When Sir Malcolm Rifkind dropped out of the Conservative leadership contest recently I smiled a smile of relief and satisfaction. It's not that I particularly dislike the man's politics; as it happens, I dislike most Tory politics. It's just that I made a small contribution to his campaign, and because I did so unwittingly and against all my instincts, I was keen for that campaign to fail. You see, Malcolm Rifkind mugged me.
It happened, unlike most muggings, in pleasant surroundings. My partner lives in a grand square in Notting Hill, in Rifkind's London constituency, and every year the square stages a garden party for the locals. Since she has no time for such things I thought I would go along in her place, sample the free booze and food and size up the neighbours. I had heard a rumour that Rifkind would show up, and was curious to see him, too.

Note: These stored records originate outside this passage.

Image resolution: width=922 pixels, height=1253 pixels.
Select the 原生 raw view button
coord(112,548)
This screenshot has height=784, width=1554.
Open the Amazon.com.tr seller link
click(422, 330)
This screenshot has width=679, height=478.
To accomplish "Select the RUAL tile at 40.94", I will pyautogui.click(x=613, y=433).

It wasn't exactly my kind of crowd. I am a DJ by trade, and black, and this turned out to be a largely white, mostly older and very Tory gathering. Not much demand for my views about the house music scene. So I was standing alone chomping on a canape when I became aware of a figure bearing down on me, beaming from ear to ear with hand thrust out. It was none other than the Rt Hon Sir Malcolm, and he was clearly determined to talk to moi.
I was still swallowing the vol-au-vent when I spotted the camera crew behind him and the lens poking over his shoulder, aimed at my face. What do I do, I asked myself urgently. Do I rant at him about how I remember the Eighties and they were very bad for me? Do I scream, like that crazy Norwegian commentator: "Margaret Thatcher, can you hear me? Your boys took one hell of a beating"? No, I engaged in the small talk as best I could, struggling not to be tongue-tied, and a couple of bland moments later was free to have a stiff drink.

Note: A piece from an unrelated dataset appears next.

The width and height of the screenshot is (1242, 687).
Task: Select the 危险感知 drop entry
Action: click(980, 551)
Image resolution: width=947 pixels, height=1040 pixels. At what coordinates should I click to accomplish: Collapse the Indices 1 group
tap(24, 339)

I thought no more of it until a few weeks later, when friends and acquaintances began asking why I was helping to advertise the inclusiveness of the Tory party. That camera, it turned out, had been filming for Newsnight, and my prominence in the broadcast item seemed to shout: "Hey! We Tories talk to black people. Look at this guy. He's hanging out with our Malcolm. Now vote for us!"
Only some of my friends were kind. Others started calling me Mr Blue. I rang Rifkind's office to say that I would never have spoken to him if I had known it would be exploited in this way. They didn't see my point: the camera saw what it saw, they said, and they didn't need my consent to put me on TV. I had been mugged by Malcolm Rifkind and there was nothing I could do about it. Now you might see why his leadership failure pleased me.